An official source with Abu Qir Fertilizers Company said the company’s performance has been negatively affected by the ongoing global coronavirus (COVID-19) pandemic.
This comes on the back of many countries, particularly in Europe, putting in place precautionary measures at ports. Restrictions on exports have also been put in place, which have in turn placed obstacles on imports, delaying shipments of raw materials and in turn manufacturing schedules.
The company has also suffered from a decrease in global market demand due to the restrictions imposed to contain the virus’ spread, which has in turn, negatively affected export prices.
The ongoing pandemic has also negatively affected market demand and the level of domestic prices.

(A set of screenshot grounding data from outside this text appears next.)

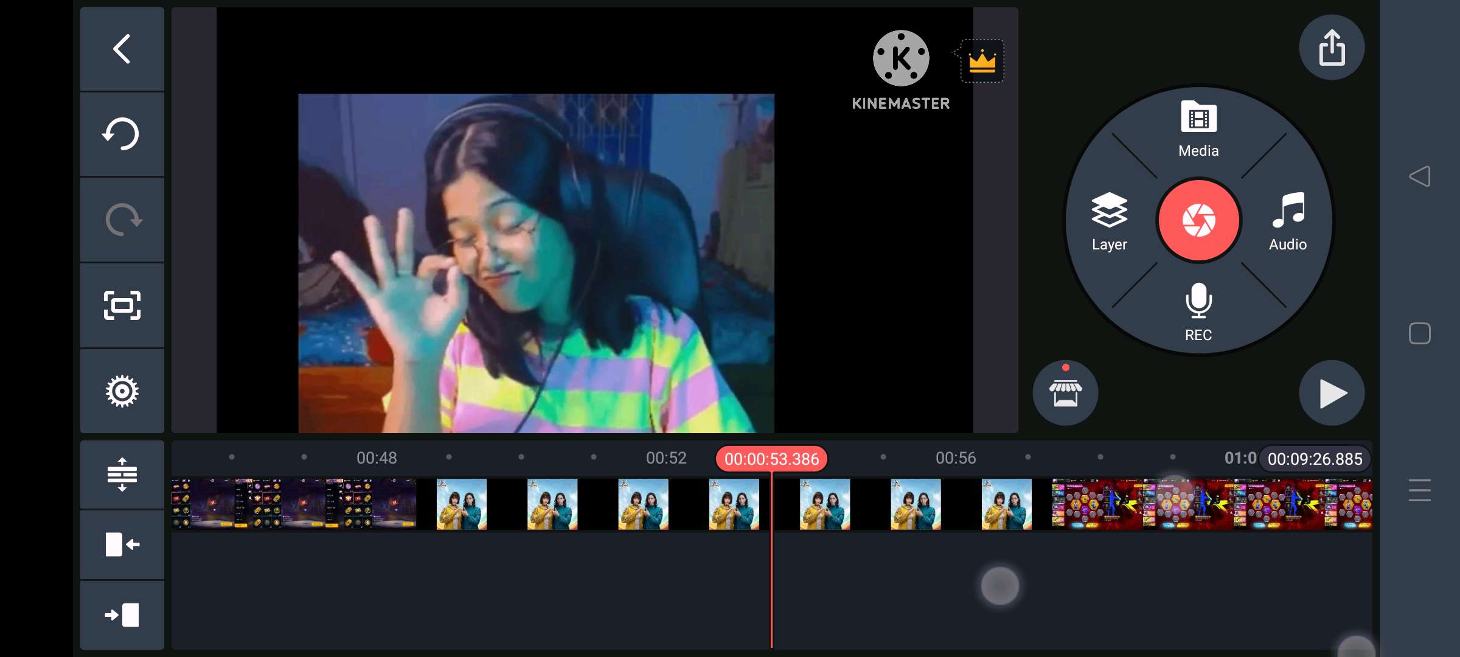Click the 00:56 timeline ruler mark
This screenshot has height=657, width=1460.
coord(955,458)
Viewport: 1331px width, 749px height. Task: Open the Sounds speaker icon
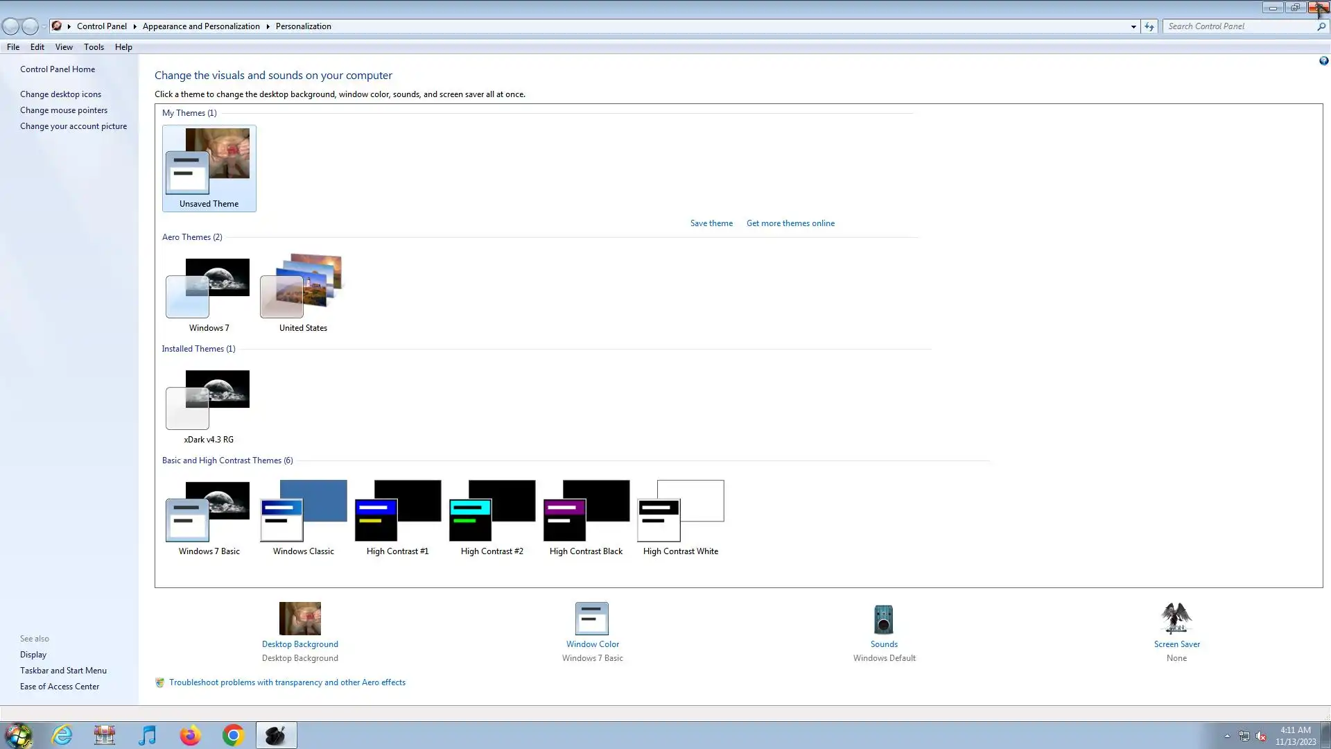click(x=883, y=619)
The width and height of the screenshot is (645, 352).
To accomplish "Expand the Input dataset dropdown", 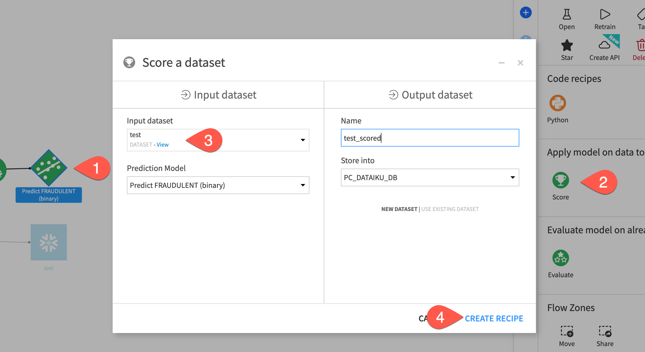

These repercussions led to a decrease in sales revenues in the fiscal period ending on 31 March to EGP 5.8bn, a decrease of 10.6% from the corresponding period of last year.
The source pointed out that despite the company achieving a boom in production, the profits fell due to the repercussions from the virus and the low-interest rates at banks.
This has lowered the company’s investment value, in addition to the costs the company incurred to fight the pandemic.
Naeem Research said that it has a neutral view on the Abu Qir Fertilizers short-term outlook, as urea and nitrate fertiliser prices remain flat on the back of the coronavirus.
However, Naeem Research anticipates that the proportion of exports could increase beyond 55%-60%, given the start of Kima 2.
This comes as the government would be securing its share of the local supply quota from the new producer starting April 2020. Naeem Research added its recommend to BUY on Abu Qir Fertilizers with a TP of EGP 23.37 / share.